UCSF Surgeons Develop Effective Scarless Adam’s Apple Surgery

Promotes Patient Satisfaction and Avoids Misgendering after Facial Feminization Surgery

By Jess Berthold and Melinda Krigel

Side-by-side before-and-after photos of a transgender woman who had adam's apple surgically removed. The left photo shows the patient with the adam's apple, and the right photo shows the patient without the adam's apple after surgery, with no residual scar.
Before (left) and after (right) photos of a patient who udnerwent a scarless transoral chondrolaryngoplasty (TOC) procedure. Images by Rahul Seth

Feminizing chondrolaryngoplasty, also known as “tracheal shave,” improves the neck appearance of trans women by effectively reducing the prominence of the Adam’s apple and is performed through an incision across the front of the neck.
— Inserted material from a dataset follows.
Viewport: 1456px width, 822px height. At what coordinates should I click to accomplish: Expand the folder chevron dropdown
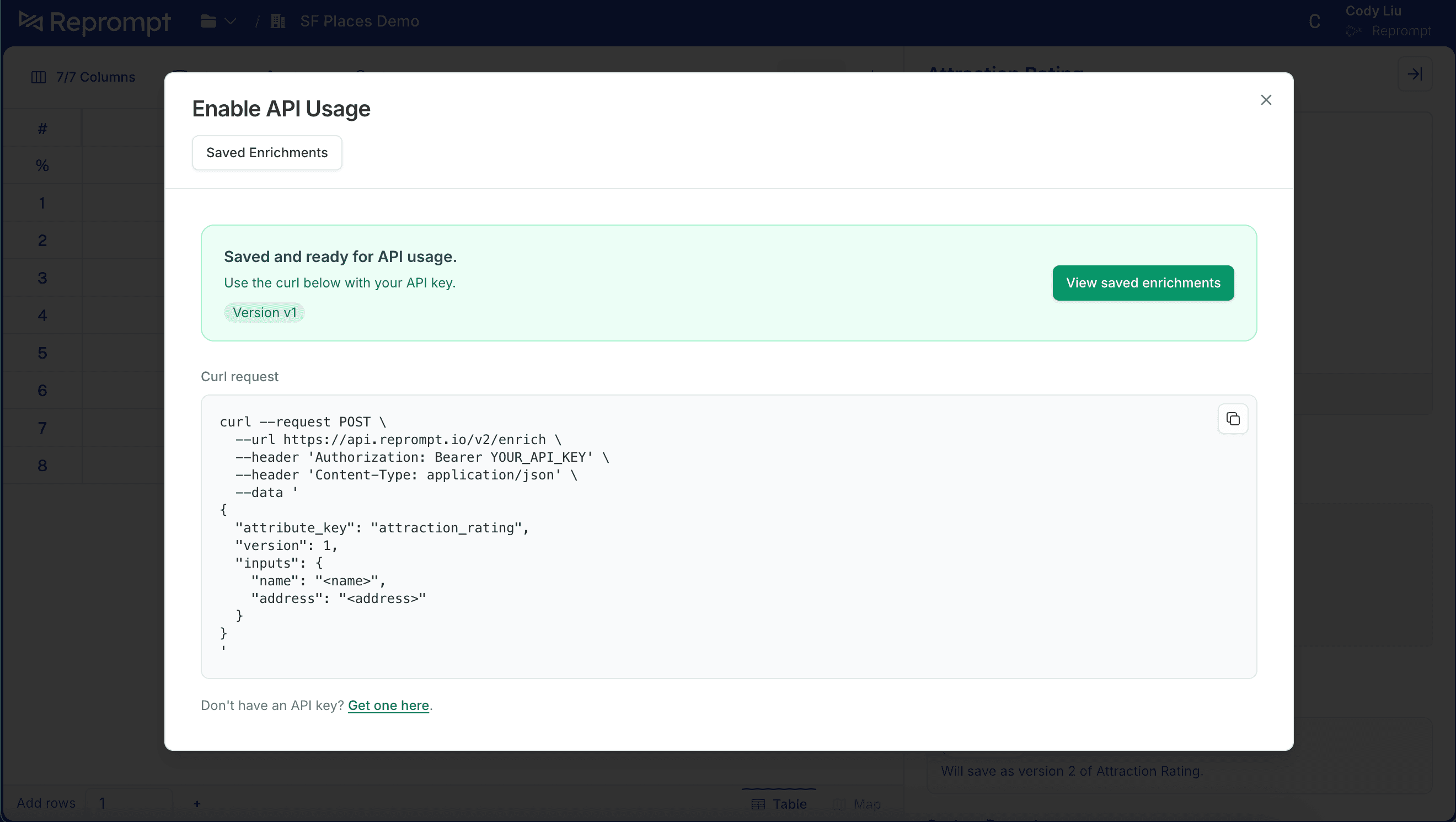point(231,21)
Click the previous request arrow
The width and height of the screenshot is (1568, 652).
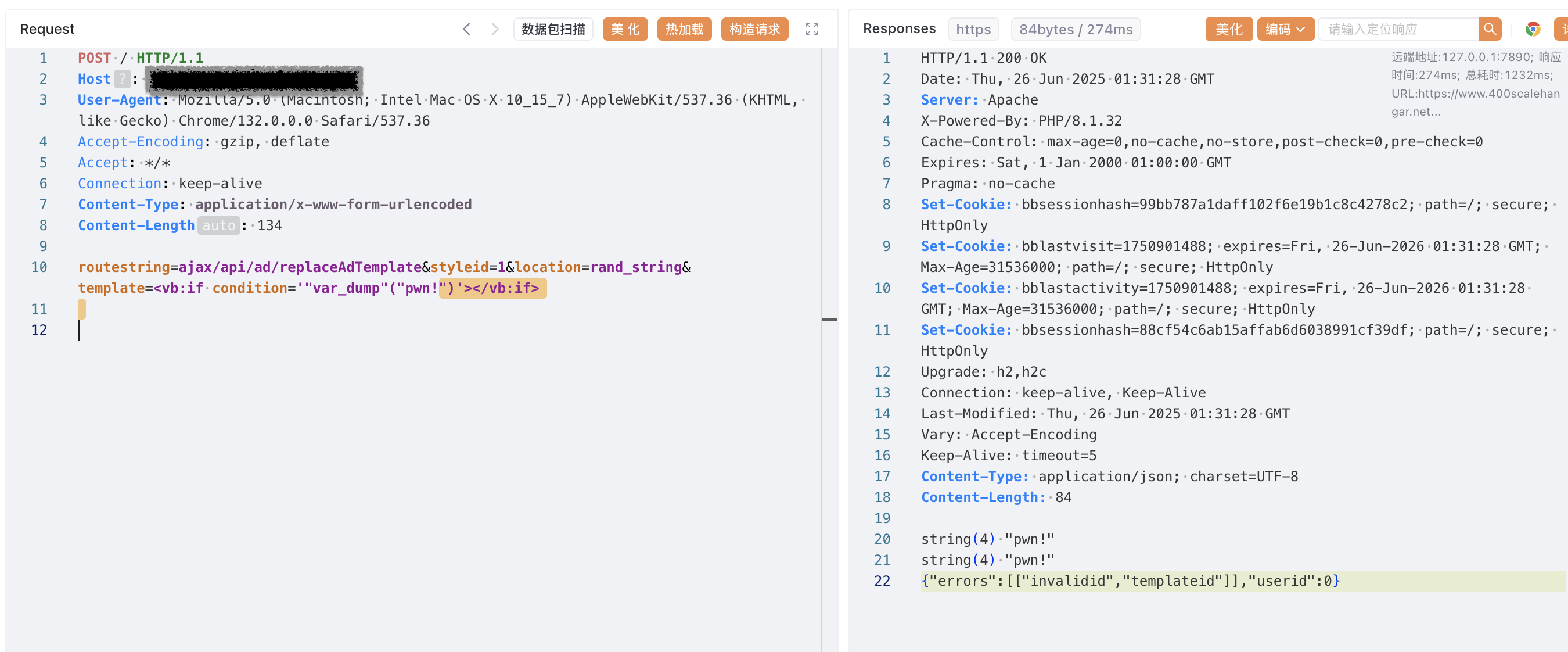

Regardless of the incision placement or its length, the scar itself can serve as an undesirable ‘‘mark’’ and a source of continued misgendering for the patient.

UC San Francisco surgeons have developed and demonstrated the technical feasibility and clinical efficacy of a novel scarless transoral chondrolaryngoplasty (TOC) procedure. This innovative technique approaches the thyroid cartilage through an incision in the mouth, instead of requiring a neck incision. The preliminary outcomes, published May 4 in Facial Plastic Surgery & Aesthetic Medicine, demonstrate surgical safety as well as similar aesthetic and quality of life outcomes compared to the standard neck incision chondrolaryngoplasty. Most notably, TOC surgery leaves the patient without a revealing scar.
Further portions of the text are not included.